Aston Martin V8 Vantage
It’s great behind the wheel, and is gorgeous enough to make passers-by walk into lamp-posts
Had it not already done so 47 years ago, you’d think Aston Martin would be destined never to win at Le Mans. Back in June, I was there with countless thousand other Brits watching the pretty, sonorous DBR9 prove itself the class of its field on pure pace but let down by reliability issues just as it had last year. I’m old enough to remember the rumble of the Group C AMR1s and Nimrods and lucky enough to have driven the actual DB3S that gave Aston Martin the last of its three second places at the great race in the 1950s. In fact, more than 100 Astons have taken the start during the years, but to date just one, the Salvadori/Shelby DBR1 of 1959, has won.
But as I stood at the Sarthe this summer wondering why Aston was having to play bridesmaid yet again, another Aston was howling around another equally famous track in another 24 hour race. It didn’t win either, but in many ways the efforts of the V8 Vantage in the Nürburgring 24 Hours, held on the conglomeration of the fearsome old and rather dull new tracks, was just as impressive. Some 220 cars started this race, but just 141 finished, with the Aston 24th overall and 4th in its class. For a near factory-standard car driven by two development engineers from Aston and Dr Ulrich Bez, Aston’s mercurial, 62-year old boss, it was some achievement.

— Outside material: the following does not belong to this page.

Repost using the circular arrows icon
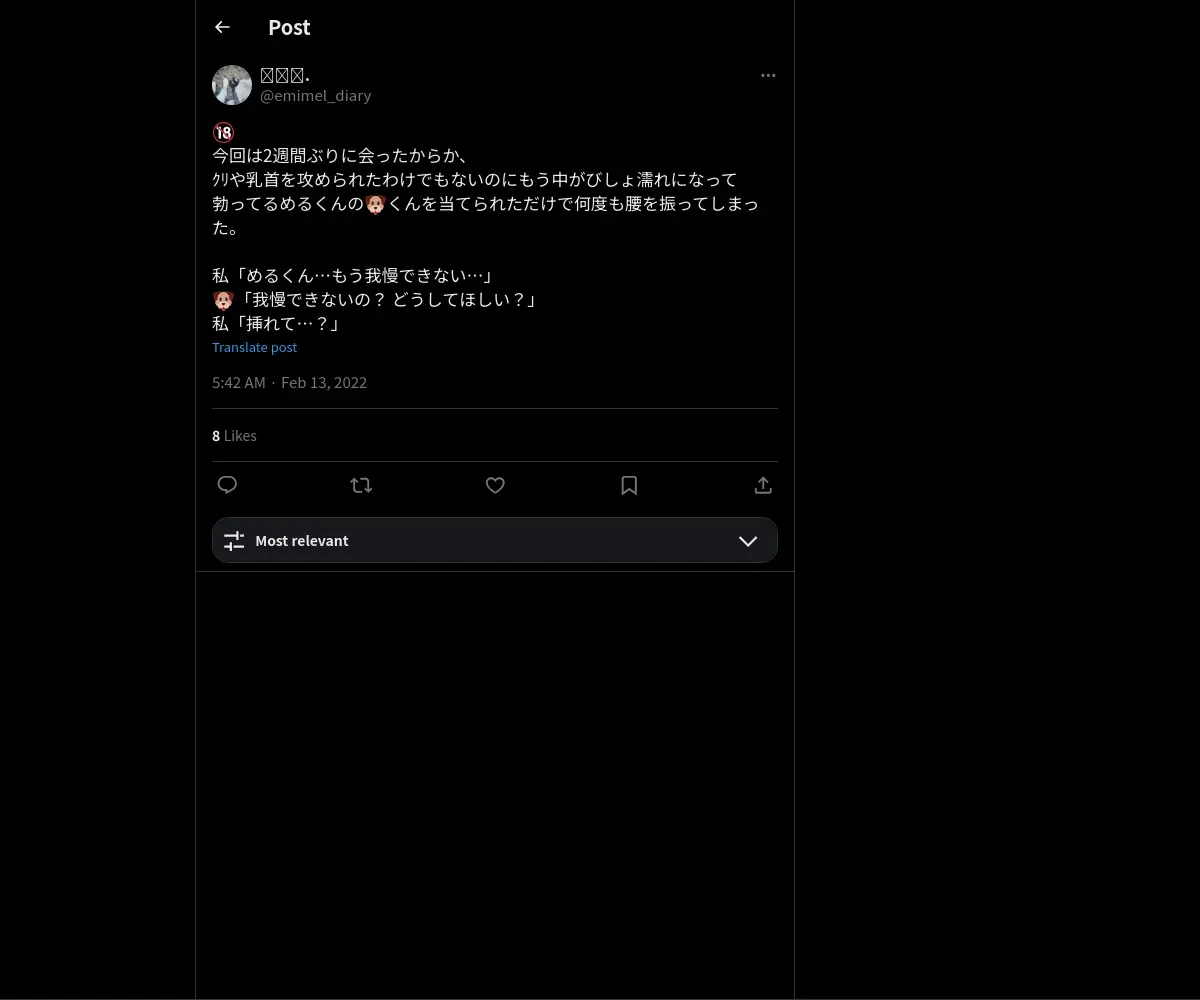1200x1000 pixels. tap(361, 485)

Then again, even a standard road V8 Vantage is a pretty special car. Many colleagues of mine in the motoring press have found it an easy car to criticise, usually and somewhat peculiarly because it is apparently not fast enough, but that has never been my experience when I’ve been at the wheel. Indeed I’ve always found the performance of its 380bhp, 4.3-litre V8 motor rather refreshing, not simply for its ability to catapult its all-aluminium body from 0-60mph in 4.9sec and onto 175mph, but also for emitting the best noise of any car costing less than £80,000.
I’ve driven the V8 Vantage side by side with the Porsche 911 and there’s no doubting that, for the true enthusiast, Stuttgart has come up with more of the right answers than Gaydon. But there is more to it than this. For a start, you need to be intimately familiar with both before you can detect that, yes, the Porsche is a smidge quicker and sharper, and unless you happen to own both – which is unlikely – such differences will
be of no concern.
Then consider that for every V8 Vantage that will be built, Porsche will knock out ten 911s. And while the look of the latest 911 is a considerable improvement on its predecessor, it doesn’t make people walk into lamp-posts like the V8 Vantage can.
What’s more important to me is that the V8 Vantage is the living embodiment of everything I’d hoped a 21st century Aston to be: quick, gorgeous, very sporting and great to drive. It might not be enough to win a 24 hour race, but it will ensure the health of Aston Martin for years to come. To me and to Aston Martin, that’s what really matters.